The Premise: The Thing Around Your Neck is Adichie’s short story collection. If you’ve read her novels, the themes will be familiar: navigating familial and romantic relationships in Nigeria with a backdrop of post-colonial politics, as well as incisive ribbing of white condescension towards the whole concept of Africa. Marriage features heavily, with stories focusing on situations like a young woman leaving Nigeria for an arranged marriage and finding that her overly-Americanised husband is not what she thought, as well as wider cultural conflicts between Nigeria and America, not to mention the cultural divide between the different nations of Africa.
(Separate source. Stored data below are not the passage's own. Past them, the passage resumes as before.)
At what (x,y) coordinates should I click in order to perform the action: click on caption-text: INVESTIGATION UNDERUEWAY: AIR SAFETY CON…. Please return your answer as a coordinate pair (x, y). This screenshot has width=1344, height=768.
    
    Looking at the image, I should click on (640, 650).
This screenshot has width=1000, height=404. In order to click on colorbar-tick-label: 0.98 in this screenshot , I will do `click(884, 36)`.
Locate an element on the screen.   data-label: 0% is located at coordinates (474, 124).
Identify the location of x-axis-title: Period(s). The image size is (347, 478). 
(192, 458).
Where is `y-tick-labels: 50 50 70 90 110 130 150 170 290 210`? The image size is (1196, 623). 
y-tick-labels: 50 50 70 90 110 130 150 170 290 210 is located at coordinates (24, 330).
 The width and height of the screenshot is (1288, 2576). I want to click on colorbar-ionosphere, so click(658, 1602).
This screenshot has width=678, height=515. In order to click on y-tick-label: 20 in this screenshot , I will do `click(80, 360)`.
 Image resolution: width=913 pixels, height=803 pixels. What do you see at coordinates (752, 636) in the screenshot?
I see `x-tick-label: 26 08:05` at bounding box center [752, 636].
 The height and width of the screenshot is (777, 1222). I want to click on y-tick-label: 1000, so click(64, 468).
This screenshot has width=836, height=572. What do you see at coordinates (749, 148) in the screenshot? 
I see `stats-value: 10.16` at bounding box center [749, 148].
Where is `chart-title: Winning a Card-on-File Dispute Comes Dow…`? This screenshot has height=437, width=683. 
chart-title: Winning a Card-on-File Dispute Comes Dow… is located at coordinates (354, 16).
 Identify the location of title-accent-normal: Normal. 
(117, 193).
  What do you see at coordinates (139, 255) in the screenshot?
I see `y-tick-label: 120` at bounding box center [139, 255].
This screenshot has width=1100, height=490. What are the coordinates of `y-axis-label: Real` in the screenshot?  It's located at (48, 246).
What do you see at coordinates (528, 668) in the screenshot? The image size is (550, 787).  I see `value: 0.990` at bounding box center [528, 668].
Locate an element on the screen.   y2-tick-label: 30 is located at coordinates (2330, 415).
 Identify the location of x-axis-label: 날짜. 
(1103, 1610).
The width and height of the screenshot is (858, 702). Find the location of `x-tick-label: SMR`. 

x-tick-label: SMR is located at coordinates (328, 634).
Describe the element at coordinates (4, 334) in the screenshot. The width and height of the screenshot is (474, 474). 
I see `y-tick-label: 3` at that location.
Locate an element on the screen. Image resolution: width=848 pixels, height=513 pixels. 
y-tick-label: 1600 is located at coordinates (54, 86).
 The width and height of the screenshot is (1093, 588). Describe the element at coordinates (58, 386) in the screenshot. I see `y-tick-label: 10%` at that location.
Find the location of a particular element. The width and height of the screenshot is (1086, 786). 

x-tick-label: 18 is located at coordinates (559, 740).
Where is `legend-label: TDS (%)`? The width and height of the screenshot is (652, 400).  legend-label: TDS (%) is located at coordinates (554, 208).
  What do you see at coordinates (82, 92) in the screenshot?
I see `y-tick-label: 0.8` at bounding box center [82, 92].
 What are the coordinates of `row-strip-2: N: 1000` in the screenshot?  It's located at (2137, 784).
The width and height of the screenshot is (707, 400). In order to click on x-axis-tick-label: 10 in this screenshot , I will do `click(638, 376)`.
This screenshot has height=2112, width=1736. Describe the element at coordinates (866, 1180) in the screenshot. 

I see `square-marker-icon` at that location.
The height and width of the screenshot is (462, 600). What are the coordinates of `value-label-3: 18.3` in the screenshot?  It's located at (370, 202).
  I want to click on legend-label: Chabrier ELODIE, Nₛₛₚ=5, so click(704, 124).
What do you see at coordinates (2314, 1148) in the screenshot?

Thoughts: I am officially in love with Chimamanda Ngozi Adichie’s writing. She’s so incisive, so uncompromising; you could pick up any of the stories here having read her other works and immediately know the writing was by Adichie, and her unique voice really appeals to me. Not that any of this is original; there are plenty of more qualified people out there who can rave about the tremendous worth and readability of this novelist’s work.
An art in which Adichie is highly skilled is the framing of individual experience within a broader cultural and political context. The tragedy of a mother losing her child in The American Embassy is juxtaposed with the oppression of the media in Nigeria, while On Monday of Last Week offers an intriguing contrast of child-rearing ideas in different cultures when it comes to discipline (something that also came up in NoViolet Bulawayo’s We Need New Names, which I read right before this). I don’t know how to explain my love for Adichie’s work without making some kind of annoying or misguided comment on learning about other cultures or something equally mundane, but I do find her representation of the flaws and triumphs of both Nigeria and the west really fascinating. I particularly enjoyed Jumping Monkey Hill, the only story in this collection which places representatives from different African nations together to highlight what divides as well as unites them. The patronising white dude in that particular story seems too awful to believe in, until you flashback to November 2016 and an old, white guy mansplaining racism to Adichie on live television. I could almost hear her eye-roll as I was reading.
Much as I love a really good short story, I tend to struggle with settling down to read a full collection by a particular author. I’m far more likely to enjoy an anthology, with stories by a range of writers (like the excellent YA collections Slasher Boys and Monster Girls and I’ll Be Home for Christmas); in a set by a single author, I feel that the quality is usually far more erratic. Chimamanda Ngozi Adichie completely wrecks this philosophy; not only is every story here sublime, they all strike the delicate balance between giving the reader enough closure to provide a satisfying reading experience and leaving you wanting a little more.
In Conclusion: look, it’s just brilliant, okay? Which is a very obvious thing to say, but it’s true. The whole thing is sublime. I am now saving Half of a Yellow Sun, the last Adichie book for me to read, in the manner that you might save a really good bar of chocolate for a day when you really need it. Sadly, my experience of this is that I usually end up eating the chocolate three seconds after buying it, so I will probably have run out of Adichie’s wonderful work by tomorrow.
As a side note, if you share my love for Chimamanda, may I take the liberty of recommending Ayobami Adebayo’s Stay With Me, which comes out in March, as well as Yaa Gyasi’s glorious Homegoing? Trust me: if you haven’t read them, you should.